The People of the State of New York, Respondent,
v
Diane Word, Appellant.

—[*1] Richard M. Weinstein, New York, for appellant.

Diane Word, appellant pro se.

Robert M. Morgenthau, District Attorney, New York (Morrie I. Kleinbart of counsel), for respondent.

Judgment, Supreme Court, New York County (Harold B. Beeler, J.), rendered November 5, 1999, convicting defendant, after a jury trial, of murder in the second degree, and sentencing her to a term of 15 years to life, unanimously affirmed.

In 1995, defendant was convicted after trial of two homicide offenses relating to the death from starvation and dehydration of her three-month-old infant son: second-degree murder under a depraved indifference theory and second-degree manslaughter. The trial court set aside the murder verdict on the ground of insufficient evidence, and imposed sentence on the manslaughter verdict. Both sides appealed, and this Court (260 AD2d 196 [1999], lv denied 93 NY2d 1029 [1999]) affirmed the manslaughter conviction and reinstated the murder verdict. Defendant now appeals from the murder conviction.

To the extent that defendant is challenging the sufficiency of the evidence supporting the murder conviction, that issue was resolved against her on the prior appeal (see People v Evans, 94 NY2d 499, 502 [2000]). Of course, defendant could not have raised a challenge to the weight of the evidence supporting the murder conviction as an alternative ground for affirmance on the People's appeal (see People v Goodfriend, 64 NY2d 695, 697-698 [1984]). Although it is not clear whether defendant is now arguing that the verdict was against the weight of the evidence, we reject any such argument. In this regard, defendant failed to object to the court's charge to the jury on the elements of depraved indifference murder. Accordingly, the weight of the evidence must be assessed in light of the elements of that crime as they were instructed to the jury without objection (see People v Brown, 41 AD3d 261 [2007]; People v Casiano, 40 AD3d 528 [2007]).

**Source data**
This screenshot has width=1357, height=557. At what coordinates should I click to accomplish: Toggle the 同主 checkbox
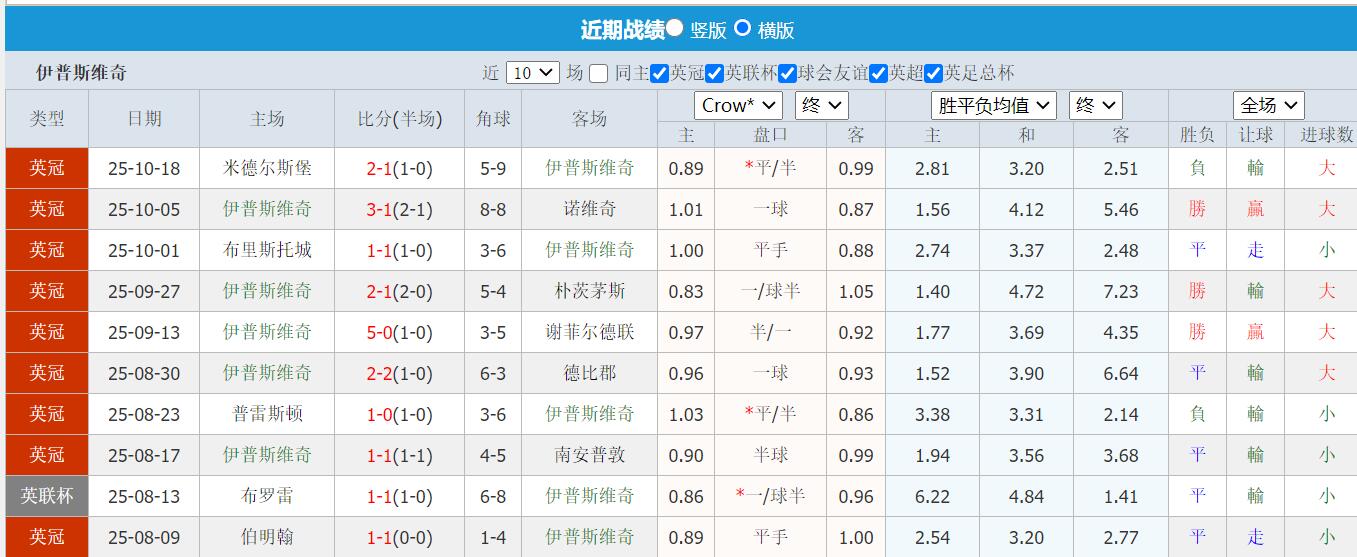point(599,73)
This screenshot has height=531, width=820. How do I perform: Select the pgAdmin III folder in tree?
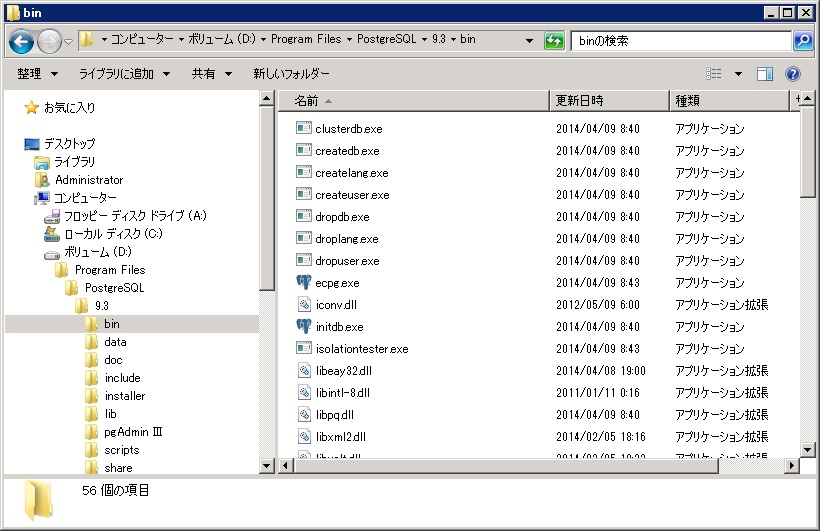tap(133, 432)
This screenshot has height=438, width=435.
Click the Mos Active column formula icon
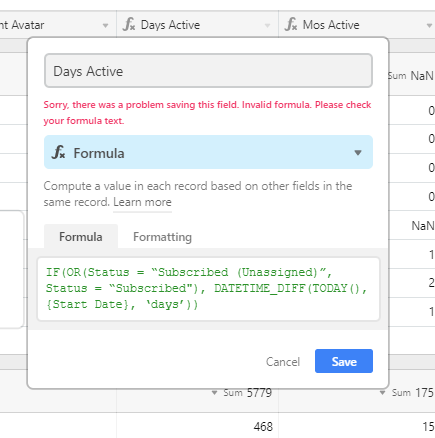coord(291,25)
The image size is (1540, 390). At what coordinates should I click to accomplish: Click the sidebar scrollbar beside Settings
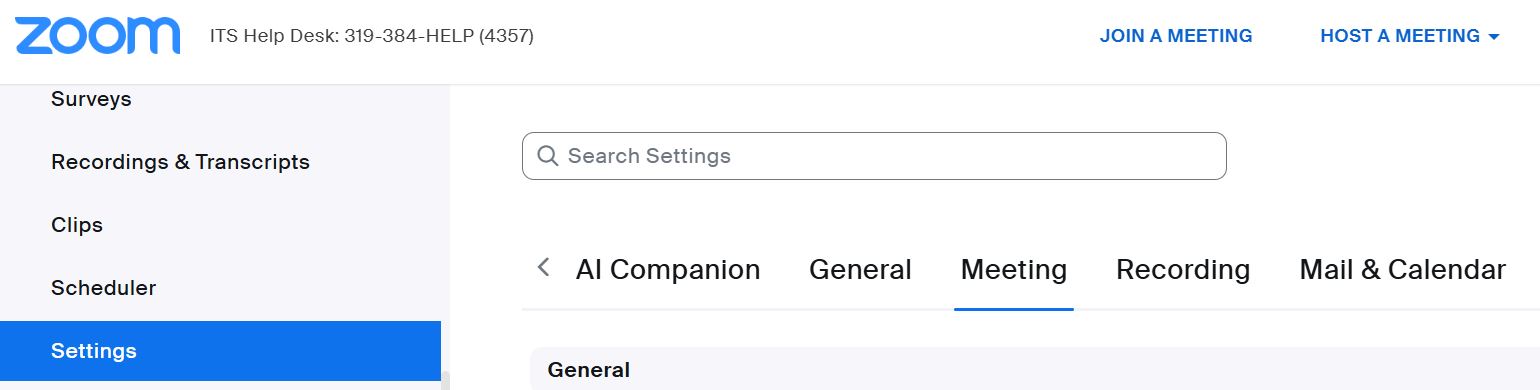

**Directions for this task**
According to the court decision, what sentence did the defendant receive for the murder conviction?

**Response for this exercise**
A term of 15 years to life.